Per puro caso ieri ci siamo trovati in un punto vendita di Bologna a gestione familiare di un caro amico. Lui era impegnato e quindi ci siamo messi in attesa. Da quel momento alla nostra uscita dal negozio sarebbe passata circa un'ora. Un lasso di tempo che ci ha permesso di compiere una sorta di mystery shopper al contrario: sbirciare richieste e comportamenti dei consumatori che entravano. Alla fine sono stati 6, cui vanno aggiunte due telefonate da parte di altri due clienti. Ebbene, su 8 "trattative" o comunque contatti con clienti (che a noi hanno dato la nettissima sensazione di essere abituali), tre li definiremmo difficili da gestire. Una coppia di coniugi ben oltre la sessantina, entrando in cerca di una nuova lavastoviglie, si è rivolta con tono diretto e sbrigativo al titolare minacciandolo di rivolgersi da Unieuro se non avesse trovato soddisfazione. Tono niente affatto scherzoso, sia chiaro. Un secondo signore, questo oltre la settantina, ha tenuto impegnato un collaboratore del titolare per farsi ripetere sette volte (7) che per usare la sua cuffia per tv doveva lasciare premuto "il pulsante 1". E aveva esordito dicendo che non poteva trattarsi di un suo errore il presunto malfunzionamento della cuffia perché lui "sapeva tutto". Non sappiamo dove l'addetto abbia attinto la sua inesauribile pazienza per ripetergli sette volte la stessa frase. Ma lo ha fatto. Quando pensava di essersene liberato, l'arzillo "so tutto io" è tornato sui suoi passi e come se si stesse rivolgendo a un posteggiatore abusivo gli ha urlato dall'ingresso : "Ehi capo! Allora devo lasciare premuto il pulsante 1, vero?". In quel momento squilla il telefono. Risponde il titolare. Dall'altra parte una cliente alle prese con un tv di ultima generazione che non vuole funzionare. "Signora, ha provato ad aggiornare il software?". Ma la temperatura si alza immediatamente, inducendo il rivenditore a mettersi in difesa e ad azzardare: "Signora, non ce la faccio a capire cosa c'è che non va al suo tv da qui.
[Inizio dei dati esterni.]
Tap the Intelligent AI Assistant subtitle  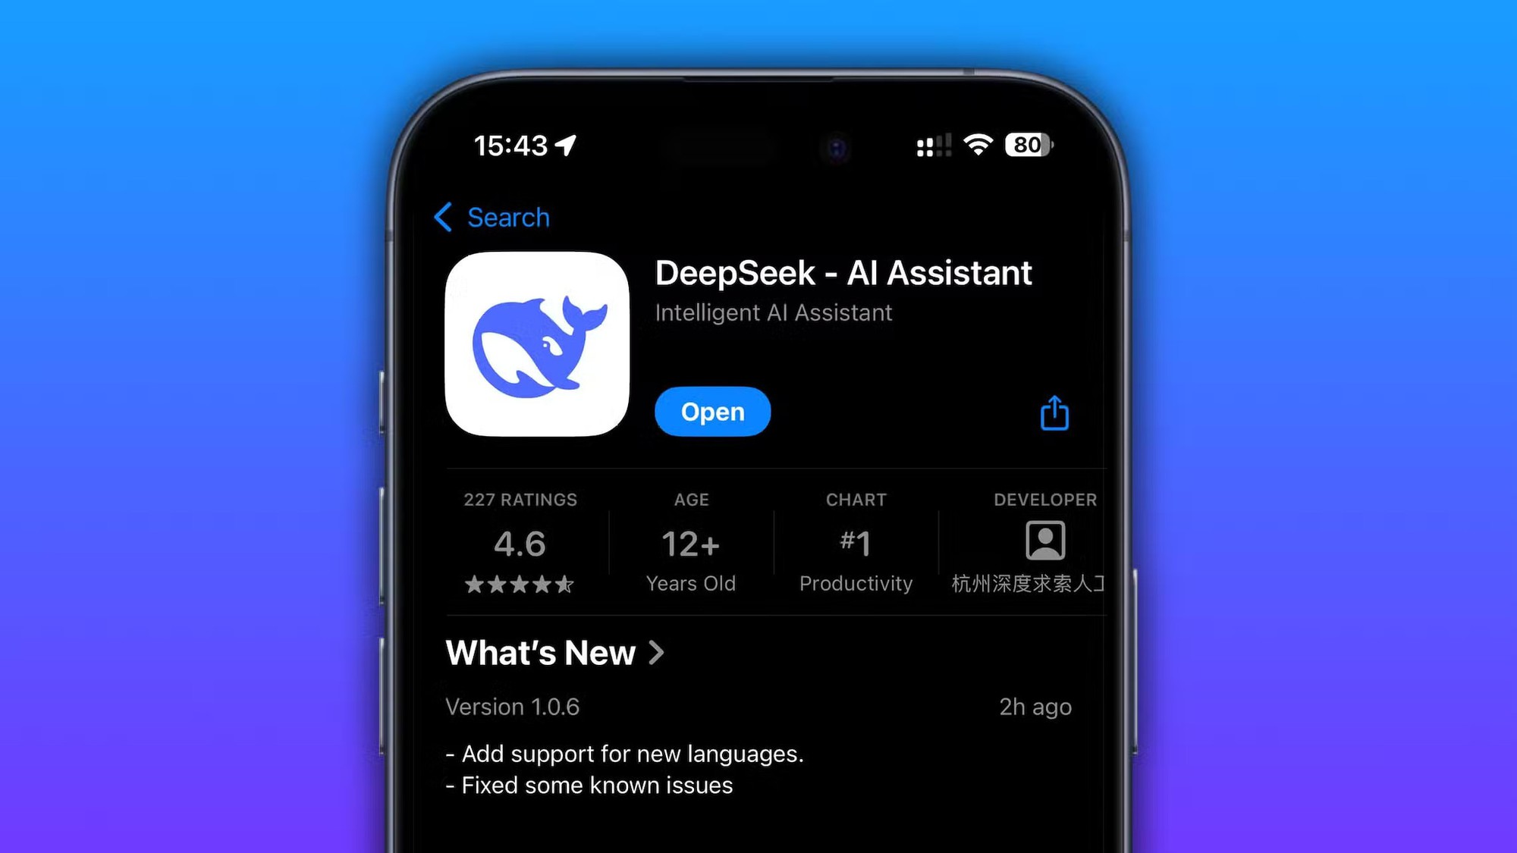773,312
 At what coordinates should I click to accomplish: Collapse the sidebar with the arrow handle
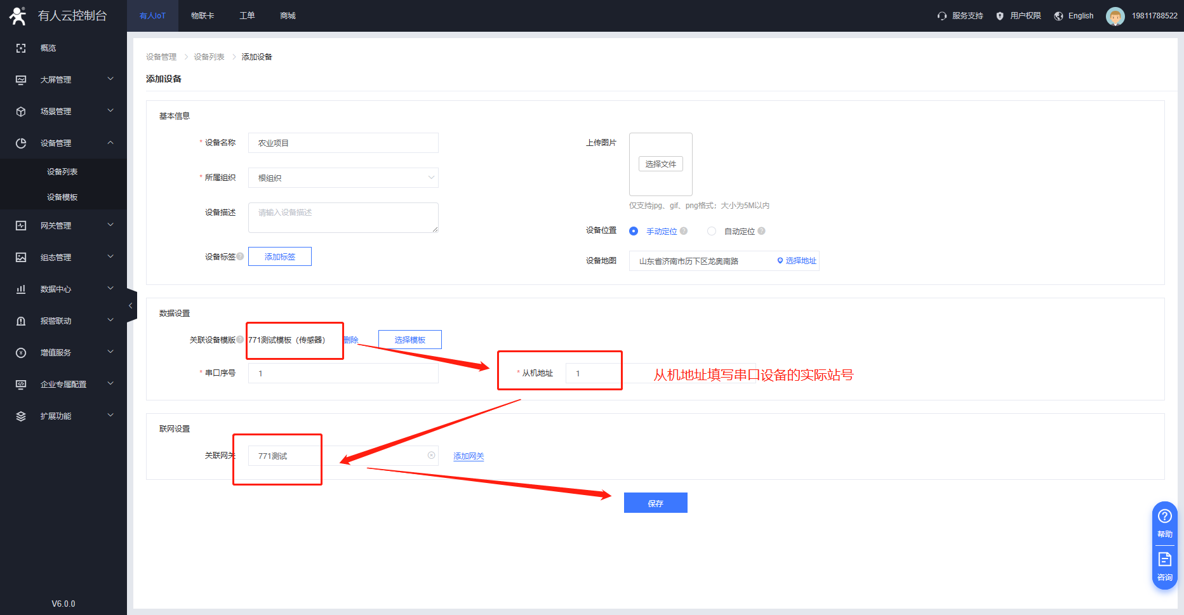pyautogui.click(x=131, y=306)
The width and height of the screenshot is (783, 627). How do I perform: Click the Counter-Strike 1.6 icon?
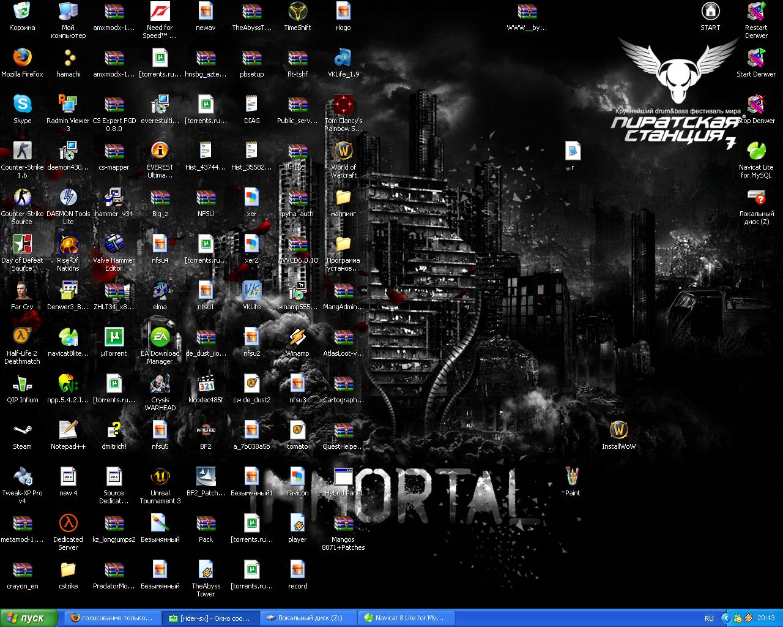pyautogui.click(x=22, y=151)
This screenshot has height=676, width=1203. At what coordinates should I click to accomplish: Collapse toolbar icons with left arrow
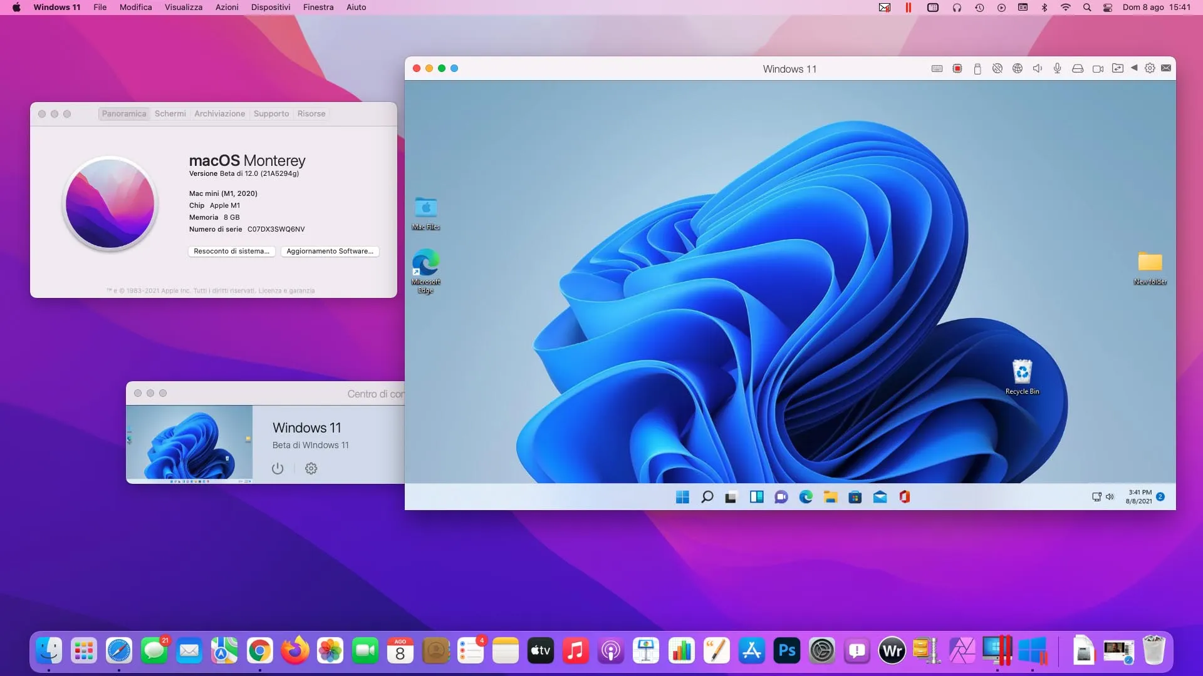[x=1134, y=68]
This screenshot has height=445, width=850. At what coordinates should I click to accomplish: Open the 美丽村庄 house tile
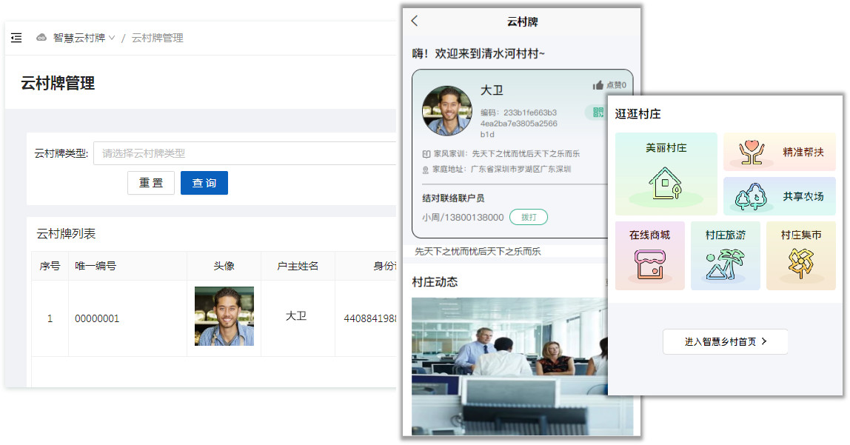click(666, 174)
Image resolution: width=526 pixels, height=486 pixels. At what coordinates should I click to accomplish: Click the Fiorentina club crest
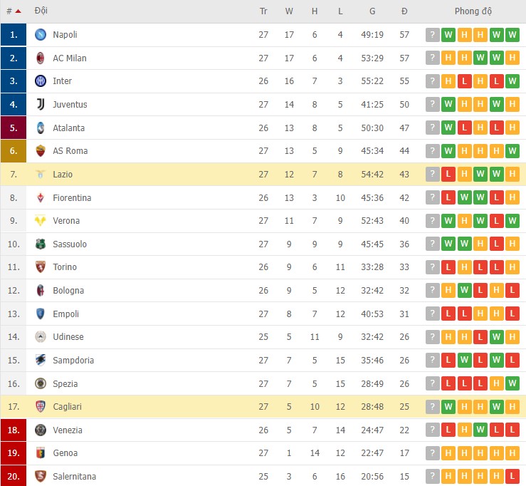click(x=41, y=197)
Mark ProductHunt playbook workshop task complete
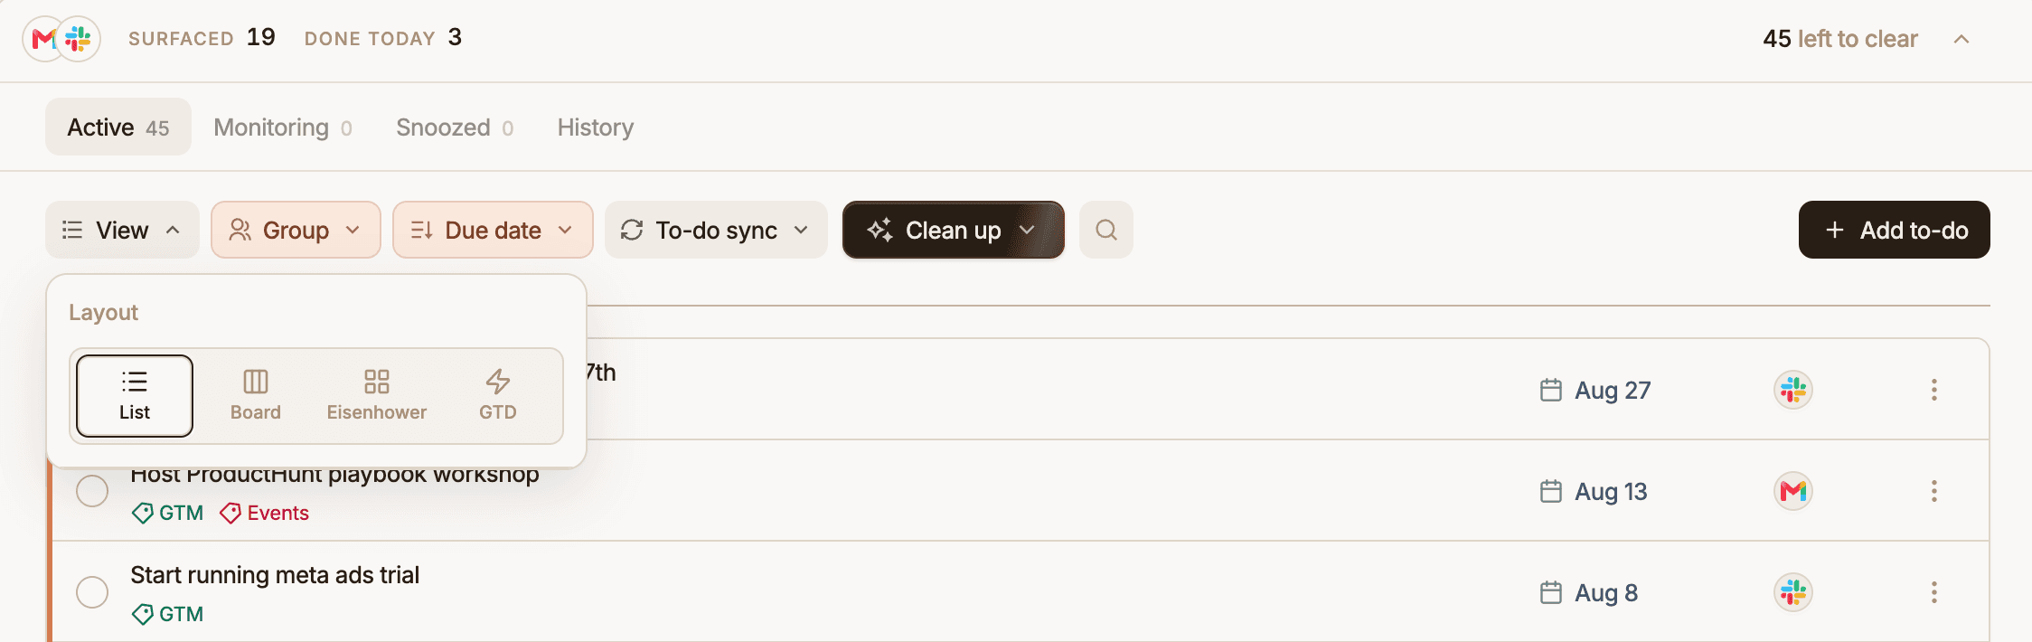2032x642 pixels. [x=92, y=491]

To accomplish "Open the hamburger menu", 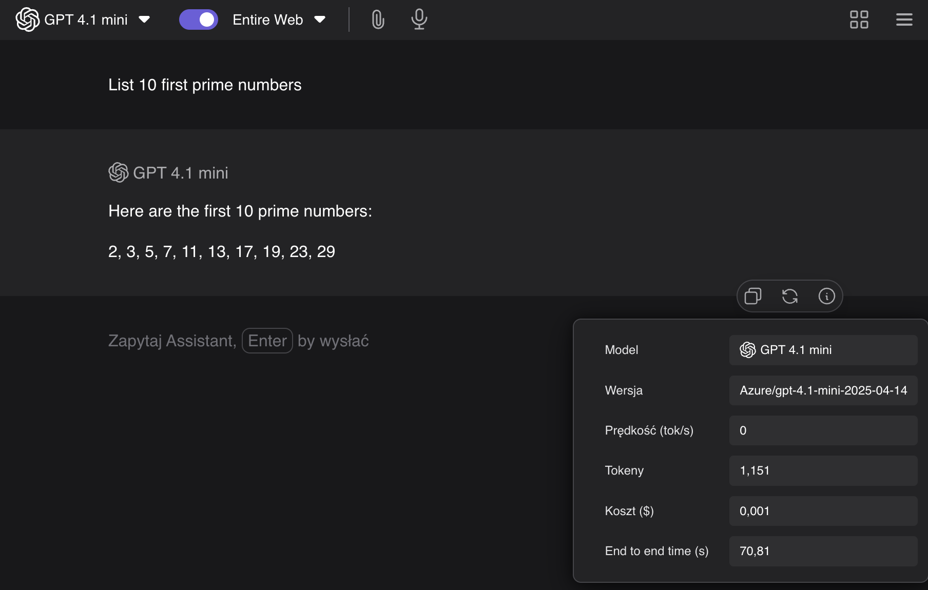I will (904, 20).
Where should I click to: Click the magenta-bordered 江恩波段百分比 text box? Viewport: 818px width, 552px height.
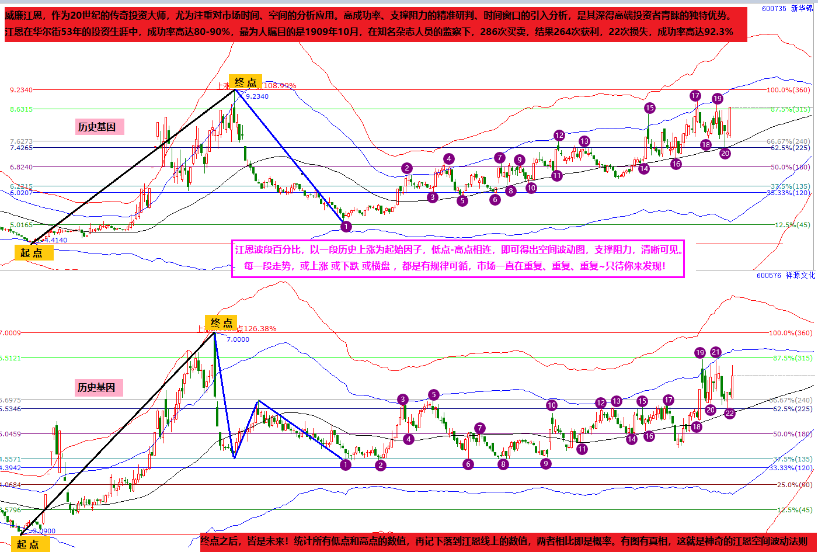point(458,258)
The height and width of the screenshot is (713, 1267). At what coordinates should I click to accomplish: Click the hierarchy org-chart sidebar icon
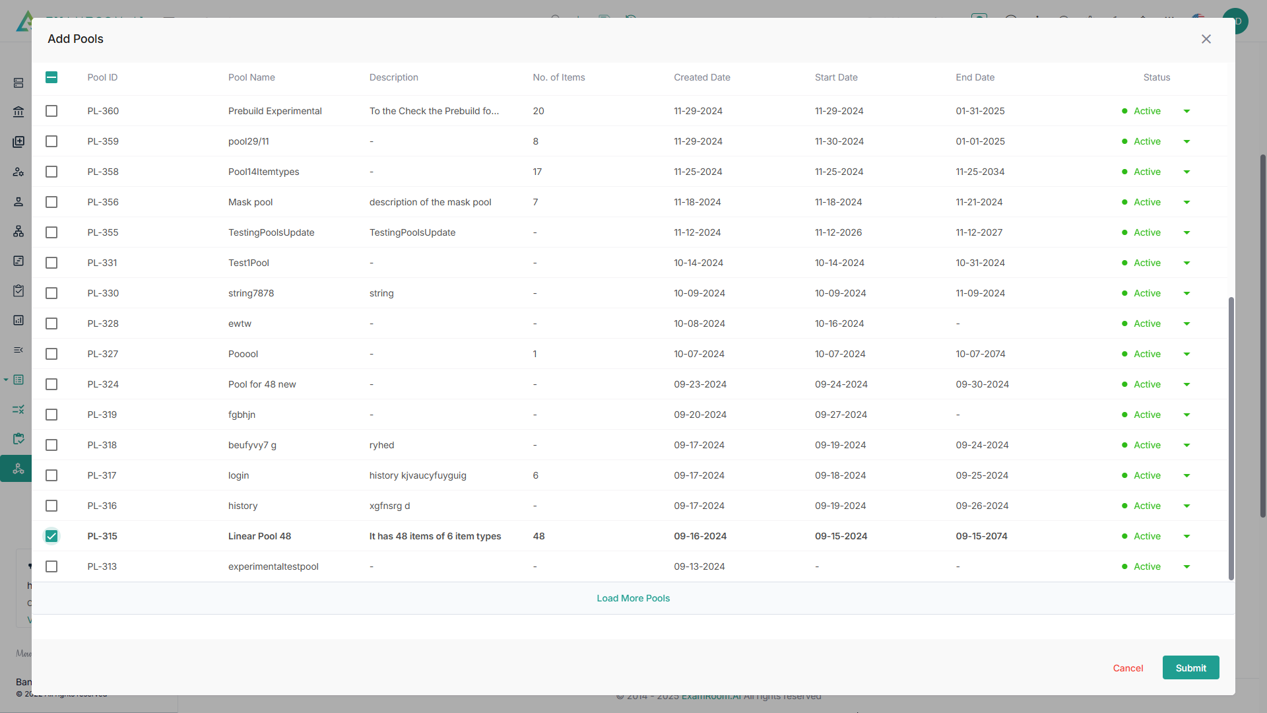pos(18,231)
La sento un po' troppo prevenuta nei nostri confronti". E le offre la loro assistenza. Anche in questo caso ci sentiamo fortemente a disagio e ci chiediamo come reagiremmo noi a una certa aggressività che scatta in modo automatico e senza alcuna giustificazione.
Pensierino finale. Se l'atmosfera è tanto tesa in un piccolo punto vendita, dove più o meno si conoscono tutti e dunque dovrebbero imporsi familiarità e disponibilità, non osiamo pensare a ciò che accade in un grande punto vendita con tanti consumatori che vanno e vengono. Anzi, pochi giorni fa la nostra Giovane Marmotta lo ha spiegato molto bene. Ora, che ci sia un problema sociale galoppante è un dato di fatto. Maleducazione, sospetto, desiderio di trovare un colpevole, aggressività sono in netta ascesa nelle relazioni tra le persone. Ma questo va oltre le nostre competenze. Se la situazione è questa, aumenta a dismisura la difficoltà di chi lavora nei negozi. Ed è avvantaggiato il piccolo negozio perché gestito da chi lo possiede con pochi collaboratori, o addirittura nessuno. Sopportare pressioni e provocazioni all'ordine del giorno riesci a farlo meglio se sei il "padrone". Se invece ti avvali di tanti dipendenti, allora l'imprenditore deve necessariamente agire sulla leva della passione dei propri collaboratori. Perché solo la passione ti garantisce la forza di gestire il "dialogo" con questi consumatori. Ma passione significa, per l'imprenditore, scegliere bene i propri dipendenti, motivarli a 360 gradi, formarli come si deve. Significa insomma investire nei propri collaboratori. Perché l'asticella si sta alzando paurosamente. Questo, crediamo, è il compito principale dell'imprenditore moderno del retail.
Noi, dal punto vendita del nostro amico, siamo usciti nervosi e in cerca di un calmante.